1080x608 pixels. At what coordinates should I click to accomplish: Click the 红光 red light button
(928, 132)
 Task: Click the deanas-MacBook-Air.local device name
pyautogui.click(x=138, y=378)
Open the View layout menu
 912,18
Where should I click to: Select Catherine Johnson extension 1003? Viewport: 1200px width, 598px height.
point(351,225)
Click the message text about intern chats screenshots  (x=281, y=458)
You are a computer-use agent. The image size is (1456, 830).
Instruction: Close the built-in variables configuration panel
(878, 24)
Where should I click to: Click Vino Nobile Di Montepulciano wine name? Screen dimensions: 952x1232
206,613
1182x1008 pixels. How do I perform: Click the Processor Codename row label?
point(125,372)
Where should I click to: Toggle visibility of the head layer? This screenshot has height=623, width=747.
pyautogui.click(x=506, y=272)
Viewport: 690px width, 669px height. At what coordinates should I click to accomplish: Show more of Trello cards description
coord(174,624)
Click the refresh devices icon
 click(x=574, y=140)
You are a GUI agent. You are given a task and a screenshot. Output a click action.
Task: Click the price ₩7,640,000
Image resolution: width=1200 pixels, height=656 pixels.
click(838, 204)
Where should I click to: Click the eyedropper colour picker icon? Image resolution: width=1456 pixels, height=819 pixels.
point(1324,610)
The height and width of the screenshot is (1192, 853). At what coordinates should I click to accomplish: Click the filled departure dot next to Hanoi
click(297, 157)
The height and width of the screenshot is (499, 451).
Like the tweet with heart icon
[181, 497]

WORK TASK:
Repeat each entry above, keeping every word exact.

SOLUTION TO THIS EXERCISE:
1080x608 pixels. At what coordinates should I click to accomplish: Click the 红光 red light button
(928, 132)
 Task: Click the deanas-MacBook-Air.local device name
pyautogui.click(x=138, y=378)
Open the View layout menu
 912,18
Where should I click to: Select Catherine Johnson extension 1003? Viewport: 1200px width, 598px height.
point(351,225)
Click the message text about intern chats screenshots  (x=281, y=458)
You are a computer-use agent. The image size is (1456, 830).
Instruction: Close the built-in variables configuration panel
(878, 24)
Where should I click to: Click Vino Nobile Di Montepulciano wine name? Screen dimensions: 952x1232
206,613
1182x1008 pixels. How do I perform: Click the Processor Codename row label?
point(125,372)
Where should I click to: Toggle visibility of the head layer? This screenshot has height=623, width=747.
pyautogui.click(x=506, y=272)
Viewport: 690px width, 669px height. At what coordinates should I click to accomplish: Show more of Trello cards description
coord(174,624)
Click the refresh devices icon
 click(x=574, y=140)
You are a GUI agent. You are given a task and a screenshot. Output a click action.
Task: Click the price ₩7,640,000
Image resolution: width=1200 pixels, height=656 pixels.
click(838, 204)
Where should I click to: Click the eyedropper colour picker icon? Image resolution: width=1456 pixels, height=819 pixels.
point(1324,610)
The height and width of the screenshot is (1192, 853). At what coordinates should I click to accomplish: Click the filled departure dot next to Hanoi
click(297, 157)
The height and width of the screenshot is (499, 451).
Like the tweet with heart icon
[181, 497]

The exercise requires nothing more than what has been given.